*** Block opens ***

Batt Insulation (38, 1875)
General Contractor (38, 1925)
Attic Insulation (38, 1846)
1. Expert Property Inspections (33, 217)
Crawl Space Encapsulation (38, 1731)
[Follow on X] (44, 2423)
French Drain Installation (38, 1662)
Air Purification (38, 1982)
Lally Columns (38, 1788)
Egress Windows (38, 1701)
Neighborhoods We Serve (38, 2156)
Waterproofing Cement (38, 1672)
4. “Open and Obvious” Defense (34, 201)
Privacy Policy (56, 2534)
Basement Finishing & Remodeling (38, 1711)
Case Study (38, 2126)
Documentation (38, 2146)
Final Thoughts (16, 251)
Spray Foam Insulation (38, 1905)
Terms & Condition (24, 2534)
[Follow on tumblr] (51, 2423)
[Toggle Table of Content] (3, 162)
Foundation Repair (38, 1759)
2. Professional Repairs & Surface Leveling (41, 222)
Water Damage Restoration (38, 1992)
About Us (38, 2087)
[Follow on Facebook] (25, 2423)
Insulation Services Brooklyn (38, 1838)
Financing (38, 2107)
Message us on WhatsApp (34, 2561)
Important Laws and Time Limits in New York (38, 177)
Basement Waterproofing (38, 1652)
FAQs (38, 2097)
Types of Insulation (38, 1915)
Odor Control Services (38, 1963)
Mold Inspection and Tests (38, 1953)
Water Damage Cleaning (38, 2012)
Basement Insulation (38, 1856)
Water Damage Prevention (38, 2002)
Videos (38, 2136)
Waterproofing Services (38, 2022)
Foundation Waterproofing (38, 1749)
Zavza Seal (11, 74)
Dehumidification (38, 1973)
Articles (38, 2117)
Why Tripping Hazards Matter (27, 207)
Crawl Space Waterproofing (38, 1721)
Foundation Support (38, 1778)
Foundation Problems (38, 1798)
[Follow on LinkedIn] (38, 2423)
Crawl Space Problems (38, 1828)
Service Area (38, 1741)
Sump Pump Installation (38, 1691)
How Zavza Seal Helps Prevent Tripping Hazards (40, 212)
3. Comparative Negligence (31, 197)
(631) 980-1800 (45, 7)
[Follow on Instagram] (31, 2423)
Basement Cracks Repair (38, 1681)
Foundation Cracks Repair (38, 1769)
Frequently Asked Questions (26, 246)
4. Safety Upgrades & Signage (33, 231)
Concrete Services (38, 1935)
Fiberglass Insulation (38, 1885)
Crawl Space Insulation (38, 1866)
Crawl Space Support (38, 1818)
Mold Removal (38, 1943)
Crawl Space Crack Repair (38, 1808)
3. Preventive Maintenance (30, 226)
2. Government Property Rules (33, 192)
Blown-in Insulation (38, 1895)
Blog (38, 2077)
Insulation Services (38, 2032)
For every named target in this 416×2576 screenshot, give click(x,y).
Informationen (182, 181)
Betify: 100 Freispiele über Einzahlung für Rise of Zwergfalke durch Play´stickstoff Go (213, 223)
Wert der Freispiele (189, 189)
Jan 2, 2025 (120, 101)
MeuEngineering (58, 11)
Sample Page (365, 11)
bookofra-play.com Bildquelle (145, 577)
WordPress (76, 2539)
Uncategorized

*** Block closes ***

Exercise: Lines from the one with "Jan 2, 2025 (120, 101)" through the last line above must be printed exactly; no other line is to appear.

Your solution:
Jan 2, 2025 (120, 101)
MeuEngineering (58, 11)
Sample Page (365, 11)
bookofra-play.com Bildquelle (145, 577)
WordPress (76, 2539)
Uncategorized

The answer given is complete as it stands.